## WHAT TO DO
In full and without deviation, reproduce the records that follow.

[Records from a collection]
-=-=-
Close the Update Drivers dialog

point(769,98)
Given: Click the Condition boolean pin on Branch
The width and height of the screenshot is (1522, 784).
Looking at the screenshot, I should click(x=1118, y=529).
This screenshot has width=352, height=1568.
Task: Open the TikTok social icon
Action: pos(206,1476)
-=-=-
## TASK RESULT
Close the Update Drivers dialog

point(769,98)
Given: Click the Condition boolean pin on Branch
The width and height of the screenshot is (1522, 784).
Looking at the screenshot, I should click(x=1118, y=529).
This screenshot has width=352, height=1568.
Task: Open the TikTok social icon
Action: pos(206,1476)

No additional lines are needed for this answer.